In these basic examples, each of the rows returned is contained within a single document. The following examples introduce increasingly more powerful capabilities, including the opportunity to return rows that span documents.
Use the MarkLogic Optic API to conveniently perform aggregate functions on values across documents. In this example, several operations are performed to get a sense of basic statistics about the Samplestack User data.
Run the following query to aggregate user stats:
'use strict' const op = require('/MarkLogic/optic'); op.fromView('Samplestack', 'Contributors') .groupBy(null, [ op.count('userCount', 'contributorusername'), op.min('minReputation', 'userReputation'), op.avg('aRep', 'userReputation'), op.max('maxReputation', 'userReputation'), op.count('locationCount', 'userlocation') ]) .select(['userCount', 'minReputation', op.as('avgReputation', op.math.trunc(op.col('aRep'))), 'maxReputation', op.as('locationPercent', op.fn.formatNumber(op.xs.double( op.divide(op.col('locationCount'), op.col('userCount'))),'##%')) ]) .result();
xquery version "1.0-ml"; import module namespace op="http://marklogic.com/optic" at "/MarkLogic/optic.xqy"; import module namespace ofn="http://marklogic.com/optic/expression/fn" at "/MarkLogic/optic/optic-fn.xqy"; import module namespace omath="http://marklogic.com/optic/expression/math" at "/MarkLogic/optic/optic-math.xqy"; import module namespace oxs="http://marklogic.com/optic/expression/xs" at "/MarkLogic/optic/optic-xs.xqy"; declare option xdmp:mapping "false"; (: Get basic stats about some of the numeric values in Samplestack: * Users - count, reputation range, sparseness of location :) op:from-view("Samplestack", "Contributors") => op:group-by((), ( op:count("userCount", "contributorusername"), op:min("minReputation", "userReputation"), op:avg("aRep", "userReputation"), op:max("maxReputation", "userReputation"), op:count("locationCount", "userlocation") )) => op:select(("userCount", "minReputation", op:as("avgReputation", omath:trunc(op:col("aRep"))), "maxReputation", op:as("locationPercent", ofn:format-number(oxs:double( op:divide(op:col("locationCount"), op:col("userCount"))), "##%")) )) => op:result()

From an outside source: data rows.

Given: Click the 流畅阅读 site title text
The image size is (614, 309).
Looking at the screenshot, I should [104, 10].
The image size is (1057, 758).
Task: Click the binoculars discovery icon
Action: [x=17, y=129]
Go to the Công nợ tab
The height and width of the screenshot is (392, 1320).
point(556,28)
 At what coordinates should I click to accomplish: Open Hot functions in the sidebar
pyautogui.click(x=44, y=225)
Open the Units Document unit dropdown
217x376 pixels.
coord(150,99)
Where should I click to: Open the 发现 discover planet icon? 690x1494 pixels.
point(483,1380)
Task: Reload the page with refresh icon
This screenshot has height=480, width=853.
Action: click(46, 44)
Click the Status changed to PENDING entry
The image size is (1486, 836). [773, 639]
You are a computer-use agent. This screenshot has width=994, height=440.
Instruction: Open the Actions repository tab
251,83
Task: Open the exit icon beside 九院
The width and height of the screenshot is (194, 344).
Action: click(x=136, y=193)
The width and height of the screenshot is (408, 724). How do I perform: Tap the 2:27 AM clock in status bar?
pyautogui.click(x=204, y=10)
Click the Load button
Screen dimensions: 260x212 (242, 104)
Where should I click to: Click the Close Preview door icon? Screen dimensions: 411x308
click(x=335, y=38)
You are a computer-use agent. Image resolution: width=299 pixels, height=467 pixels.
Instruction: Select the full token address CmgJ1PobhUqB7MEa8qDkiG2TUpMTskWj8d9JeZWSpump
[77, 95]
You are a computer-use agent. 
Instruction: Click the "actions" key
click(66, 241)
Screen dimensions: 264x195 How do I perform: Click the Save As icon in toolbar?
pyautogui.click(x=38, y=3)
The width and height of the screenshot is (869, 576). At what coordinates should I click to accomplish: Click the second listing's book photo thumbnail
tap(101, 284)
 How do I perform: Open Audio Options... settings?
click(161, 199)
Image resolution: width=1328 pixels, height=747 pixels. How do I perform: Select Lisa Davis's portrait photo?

The first parameter in the groupBy
is empty to groupBy all rows, based on no particular column nor value. A set of aggregates are defined to count the users, calculate the minimum/maximum/average values for Reputation, and compute the fraction of users who have specified a location in their profile. All of these aggregate functions are in the Optic library and the operations must be qualified. In the select
statement, further processing is done to format the output: average reputation is truncated and the location fraction is displayed as a percentage.
The Optic API has access to MarkLogic’s other function libraries such as math
and fn
. Calls to built-in libraries must be prefixed using the convention op
so calls are deferred and executed with the rest of the query plan as optimized by the engine. When passing column values to built-in libraries as parameters, use the col
identifier, especially to distinguish from strings.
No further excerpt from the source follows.